To begin with, we will consider a one-off event. Depending on the application, the length of time to this event may be called the survival time (until death), failure time (until hardware fails), etc. To be general, we can just say event time.

The random variable representing the event time for subject $i$ is typically written $T_i$. Several situations are then possible to define the observations:

    • The event time is exactly observed.
    Then, the observation for individual $i$ is $y_i = t_i$, where $t_i$ is a realization of the random variable $T_i$.

    • We may know the event has happened in an interval $I_i$ but not know the exact time $t_i$. This is interval censoring. For example, at a routine check-up, cancer recurrence may be detected, and we only know that it has occurred at some point in time since the last check-up.
    The observation for individual $i$ is the event: $y_i = $ "$a_i < t_i \leq b_i$".

    • If we assume that the trial ends at time $\tstop$, then the event may happen after the end of the trial period. This is right censoring.
    There are several variations of this for defining what the observations are:

    • If events (before $\tstop$) are exactly observed, then for $i=1,2,\ldots, N$,

    \( y_i = \left\{ \begin{array}{ll} t_i & {\rm if \quad} t_i \leq \tstop \\ {\rm t_i > \tstop \quad} & {\rm otherwise. \quad} \end{array} \right. \)

Assume that a trial starts at $\tstart=0$ and ends at $\tstop=5$, and that we obtain the following observations from 4 individuals:

$y_1 = 3.2$

$y_2=$ "$t_2>5$"

$y_3= 2.7$

$y_4 =$ "$t_4>5$"

These observations can be stored in a data file as shown in the table on the right.

Here, "event=0" at time $t$ means that the event happened after $t$ while "event=1" means that the event happened at time $t$.

The lines with $t=0$ are used to state the trial start time $\tstart=0$.
1 0 0
1 3.2 1
2 0 0
2 5 0
3 0 0
3 2.7 1
4 0 0
4 5 0

    • If events before $\tstop$ are interval censored, then for $i=1,2,\ldots, N$,

    \( y_i = \left\{ \begin{array}{ll} {\rm a_i < t_i \quad \leq \quad b_i} & {\rm if \quad} t_i\leq \tstop \\ {\rm t_i > \tstop \quad} & {\rm otherwise.} \end{array} \right. \)

Assume that we have censoring intervals of length 1:


For the same four individuals as the previous example, we now have the following observations:

$y_1=$ "$3 < t_1 \leq 4$",

$y_2=$ "$t_2>5$",

$y_3=$ "$2< t_3 \leq 3$",

$y_4=$ "$t_4>5$".

These observations can be stored in a data file as shown in the table on the right.

Here "event=0" at time $t$ means that the event happened after $t$ while "event=1" means that the event happened before time $t$.
1 0 0
1 3 0
1 4 1
2 0 0
2 5 0
3 0 0
3 2 0
3 3 1
4 0 0
4 5 0

Probability distributions

Several functions play key roles in time-to-event analysis: the survival function, the hazard function and the cumulative hazard function.

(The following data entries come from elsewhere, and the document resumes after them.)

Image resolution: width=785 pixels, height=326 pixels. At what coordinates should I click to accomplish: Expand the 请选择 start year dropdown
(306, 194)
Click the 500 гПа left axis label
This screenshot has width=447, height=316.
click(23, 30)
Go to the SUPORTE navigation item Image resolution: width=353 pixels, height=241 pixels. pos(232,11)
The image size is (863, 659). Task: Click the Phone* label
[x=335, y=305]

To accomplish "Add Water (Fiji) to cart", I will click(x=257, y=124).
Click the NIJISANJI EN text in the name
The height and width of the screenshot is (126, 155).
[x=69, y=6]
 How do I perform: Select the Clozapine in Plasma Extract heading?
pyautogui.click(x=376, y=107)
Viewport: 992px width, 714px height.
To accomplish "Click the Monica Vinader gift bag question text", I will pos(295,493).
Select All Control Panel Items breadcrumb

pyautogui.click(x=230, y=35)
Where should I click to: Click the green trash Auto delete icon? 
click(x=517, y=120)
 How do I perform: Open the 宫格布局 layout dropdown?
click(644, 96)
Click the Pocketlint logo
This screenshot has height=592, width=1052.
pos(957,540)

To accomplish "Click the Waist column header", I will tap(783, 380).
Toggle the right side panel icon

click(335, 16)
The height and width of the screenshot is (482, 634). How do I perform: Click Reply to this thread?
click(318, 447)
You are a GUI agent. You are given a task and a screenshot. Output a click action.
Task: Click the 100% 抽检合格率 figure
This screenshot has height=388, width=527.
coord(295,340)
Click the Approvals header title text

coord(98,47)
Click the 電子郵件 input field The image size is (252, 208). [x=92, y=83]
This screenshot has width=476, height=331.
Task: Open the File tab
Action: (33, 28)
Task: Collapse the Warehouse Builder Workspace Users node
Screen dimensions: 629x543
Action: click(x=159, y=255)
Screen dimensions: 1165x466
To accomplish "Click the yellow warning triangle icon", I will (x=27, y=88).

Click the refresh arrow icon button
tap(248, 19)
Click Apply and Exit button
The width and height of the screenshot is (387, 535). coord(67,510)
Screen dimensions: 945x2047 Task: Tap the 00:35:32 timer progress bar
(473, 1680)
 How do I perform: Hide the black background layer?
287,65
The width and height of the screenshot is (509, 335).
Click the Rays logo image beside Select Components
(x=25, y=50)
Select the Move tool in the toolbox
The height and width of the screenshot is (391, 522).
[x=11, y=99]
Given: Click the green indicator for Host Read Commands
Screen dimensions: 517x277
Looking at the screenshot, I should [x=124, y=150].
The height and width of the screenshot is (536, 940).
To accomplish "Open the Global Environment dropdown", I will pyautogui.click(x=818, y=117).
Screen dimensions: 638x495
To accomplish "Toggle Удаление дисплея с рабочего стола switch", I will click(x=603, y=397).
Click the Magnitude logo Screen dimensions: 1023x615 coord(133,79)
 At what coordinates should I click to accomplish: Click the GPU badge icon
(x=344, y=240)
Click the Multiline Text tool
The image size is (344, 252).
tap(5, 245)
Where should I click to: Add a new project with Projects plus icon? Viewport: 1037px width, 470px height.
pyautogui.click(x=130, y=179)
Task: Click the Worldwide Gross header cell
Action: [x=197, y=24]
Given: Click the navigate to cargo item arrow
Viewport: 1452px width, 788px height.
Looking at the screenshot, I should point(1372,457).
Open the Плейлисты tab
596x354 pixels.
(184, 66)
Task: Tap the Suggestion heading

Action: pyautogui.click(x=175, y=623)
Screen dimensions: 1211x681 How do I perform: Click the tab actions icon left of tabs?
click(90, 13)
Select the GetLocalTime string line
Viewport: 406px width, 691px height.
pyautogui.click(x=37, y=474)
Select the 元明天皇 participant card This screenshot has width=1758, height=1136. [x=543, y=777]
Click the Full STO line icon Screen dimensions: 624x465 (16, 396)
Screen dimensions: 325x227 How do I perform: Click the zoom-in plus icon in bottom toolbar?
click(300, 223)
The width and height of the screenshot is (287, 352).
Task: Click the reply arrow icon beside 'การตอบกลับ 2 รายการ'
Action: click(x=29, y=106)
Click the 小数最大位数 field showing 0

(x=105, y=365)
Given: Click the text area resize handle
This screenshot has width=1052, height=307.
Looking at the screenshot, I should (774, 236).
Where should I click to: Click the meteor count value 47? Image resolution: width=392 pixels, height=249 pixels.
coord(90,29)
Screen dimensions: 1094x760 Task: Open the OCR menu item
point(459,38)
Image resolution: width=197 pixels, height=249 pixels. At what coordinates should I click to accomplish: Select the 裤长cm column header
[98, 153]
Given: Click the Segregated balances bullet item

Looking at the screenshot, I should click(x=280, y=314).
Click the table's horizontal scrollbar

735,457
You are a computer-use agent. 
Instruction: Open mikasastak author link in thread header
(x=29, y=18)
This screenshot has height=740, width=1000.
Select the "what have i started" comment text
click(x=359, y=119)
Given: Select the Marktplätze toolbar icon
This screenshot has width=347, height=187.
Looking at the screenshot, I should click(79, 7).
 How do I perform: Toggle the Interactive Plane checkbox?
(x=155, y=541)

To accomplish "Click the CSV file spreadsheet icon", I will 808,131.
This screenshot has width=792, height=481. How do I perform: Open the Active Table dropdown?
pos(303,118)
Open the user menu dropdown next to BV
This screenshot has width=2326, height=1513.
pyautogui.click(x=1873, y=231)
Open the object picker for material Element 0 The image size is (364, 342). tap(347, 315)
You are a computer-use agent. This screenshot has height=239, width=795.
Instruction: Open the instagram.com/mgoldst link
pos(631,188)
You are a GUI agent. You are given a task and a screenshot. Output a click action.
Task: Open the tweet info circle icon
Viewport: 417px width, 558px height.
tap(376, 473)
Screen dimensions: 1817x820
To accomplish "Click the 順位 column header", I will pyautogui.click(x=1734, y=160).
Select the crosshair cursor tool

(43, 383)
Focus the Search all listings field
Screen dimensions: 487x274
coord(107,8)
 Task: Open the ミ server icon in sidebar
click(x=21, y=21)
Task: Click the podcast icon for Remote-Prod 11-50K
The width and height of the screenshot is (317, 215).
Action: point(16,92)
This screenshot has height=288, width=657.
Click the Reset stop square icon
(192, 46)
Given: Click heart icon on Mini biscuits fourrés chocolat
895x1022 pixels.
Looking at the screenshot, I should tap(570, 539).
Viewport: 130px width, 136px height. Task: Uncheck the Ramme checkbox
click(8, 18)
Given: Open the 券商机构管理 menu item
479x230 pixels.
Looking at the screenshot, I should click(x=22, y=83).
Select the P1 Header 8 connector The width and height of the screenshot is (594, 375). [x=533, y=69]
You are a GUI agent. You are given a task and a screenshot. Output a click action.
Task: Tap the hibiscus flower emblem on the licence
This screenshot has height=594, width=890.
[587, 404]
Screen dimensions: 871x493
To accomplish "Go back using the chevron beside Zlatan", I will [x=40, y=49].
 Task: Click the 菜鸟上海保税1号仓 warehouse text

We are still working under a population approach here and so these functions, detailed below, are therefore individual functions, i.e., each subject has its own. As we are using parametric models, this means that these functions depend on individual parameters $(\psi_i)$.

    • The survival function $S(t; \psi_i)$ gives the probability that the event happens to individual $i$ after time $t>t_{start}$:

    \( S(t; \psi_i) \ \ \eqdef \ \ \prob{T_i>t ; \psi_i} . \)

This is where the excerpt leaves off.